INSTRUCTION A.
In the article on CarMax's fiscal third quarter, by what percentage did revenue climb?

DOCUMENT EXTRACT.
CarMax Looks Toward E-Commerce for Growth

The e-commerce revolution has changed the way people shop, putting a high value on quick delivery and broad product lines. Many once thought that the auto industry would be immune to the pressures of online shopping because of the desire to test-drive vehicles before purchasing them. Yet the convenience of using the internet is undeniable in an industry known for high-pressure sales tactics, and CarMax (NYSE: KMX) is looking to make maximum use of technology to give its customers as many different ways to buy cars and trucks as possible.

Coming into Friday's fiscal third-quarter report, CarMax investors had high expectations for growth in sales and profits. CarMax was able to deliver the goods on much of what investors had wanted to see, and moves in the e-commerce front promise new avenues for future growth along with an awareness of what it takes to attract a new generation of car-buyers to its dealerships.

How CarMax drove forward

CarMax's fiscal third-quarter results were generally solid. Revenue climbed 4.6% to $4.30 billion, which was just shy of the 5% growth rate that most of those following the stock had wanted to see. Net income of $190.3 million climbed 28% from year-earlier figures, and the resulting earnings of $1.09 per share came in well above the consensus forecast among investors for just $1 per share.

Yet to a large extent, CarMax relied on the growth in its dealer network to boost its financial performance. Comparable-store used vehicle sales were down 1.2%, losing the momentum CarMax had generated in the previous quarter when it saw a nice increase in comps. Used vehicle unit sales were up 2.3%, but lower store traffic played a key role in holding the numbers down. In addition, the year-earlier period was especially strong in the aftermath of Hurricane Harvey, when those in the Houston area who lost their vehicles in the flooding had a huge positive impact to CarMax's six stores there. The company estimates that this had a negative impact of 3.5 percentage points on comps. Gross profit per used car also fell slightly, declining $15 to $2,133.

Entries on finding words and elements.
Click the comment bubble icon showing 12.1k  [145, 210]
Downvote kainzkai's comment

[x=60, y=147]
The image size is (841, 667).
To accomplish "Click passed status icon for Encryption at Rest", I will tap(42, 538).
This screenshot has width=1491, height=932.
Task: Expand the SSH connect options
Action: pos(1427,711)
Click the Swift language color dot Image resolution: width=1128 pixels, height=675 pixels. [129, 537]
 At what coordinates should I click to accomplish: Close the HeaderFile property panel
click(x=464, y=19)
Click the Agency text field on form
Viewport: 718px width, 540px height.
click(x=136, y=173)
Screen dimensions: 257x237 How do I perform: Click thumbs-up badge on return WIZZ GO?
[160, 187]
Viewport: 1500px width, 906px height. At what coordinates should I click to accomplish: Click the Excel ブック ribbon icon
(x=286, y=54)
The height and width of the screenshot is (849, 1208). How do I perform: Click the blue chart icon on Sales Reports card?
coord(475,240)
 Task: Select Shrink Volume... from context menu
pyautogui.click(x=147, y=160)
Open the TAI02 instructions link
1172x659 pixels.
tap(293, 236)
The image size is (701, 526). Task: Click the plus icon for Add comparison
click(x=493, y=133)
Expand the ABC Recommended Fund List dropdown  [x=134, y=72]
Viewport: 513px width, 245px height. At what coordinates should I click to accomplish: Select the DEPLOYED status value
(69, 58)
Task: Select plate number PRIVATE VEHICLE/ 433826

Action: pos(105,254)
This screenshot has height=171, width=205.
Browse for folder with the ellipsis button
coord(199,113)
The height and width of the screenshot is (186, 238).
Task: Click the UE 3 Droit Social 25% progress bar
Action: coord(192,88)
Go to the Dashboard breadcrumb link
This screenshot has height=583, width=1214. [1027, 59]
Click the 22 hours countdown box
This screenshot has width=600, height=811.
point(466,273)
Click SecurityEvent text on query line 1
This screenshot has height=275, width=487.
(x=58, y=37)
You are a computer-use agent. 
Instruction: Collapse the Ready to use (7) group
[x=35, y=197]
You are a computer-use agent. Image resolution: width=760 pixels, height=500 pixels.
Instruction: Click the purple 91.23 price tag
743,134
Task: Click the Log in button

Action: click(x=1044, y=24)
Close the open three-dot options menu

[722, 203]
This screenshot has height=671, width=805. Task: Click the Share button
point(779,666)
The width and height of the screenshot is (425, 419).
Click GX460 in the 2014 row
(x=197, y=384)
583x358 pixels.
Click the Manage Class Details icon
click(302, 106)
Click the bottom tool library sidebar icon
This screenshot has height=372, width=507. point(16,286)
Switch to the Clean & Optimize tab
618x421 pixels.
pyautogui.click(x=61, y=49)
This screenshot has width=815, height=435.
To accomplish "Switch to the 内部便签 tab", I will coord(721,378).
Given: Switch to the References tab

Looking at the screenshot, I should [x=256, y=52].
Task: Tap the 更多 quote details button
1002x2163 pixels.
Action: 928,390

INSTRUCTION B.
Reproduce the entries from the line containing "Click the bottom tool library sidebar icon" down through the last line of the entries, with both ends included.

WRITTEN REPLY A.
Revenue climbed 4.6%, to $4.30 billion.

WRITTEN REPLY B.
Click the bottom tool library sidebar icon
This screenshot has height=372, width=507. point(16,286)
Switch to the Clean & Optimize tab
618x421 pixels.
pyautogui.click(x=61, y=49)
This screenshot has width=815, height=435.
To accomplish "Switch to the 内部便签 tab", I will coord(721,378).
Given: Switch to the References tab

Looking at the screenshot, I should [x=256, y=52].
Task: Tap the 更多 quote details button
1002x2163 pixels.
Action: 928,390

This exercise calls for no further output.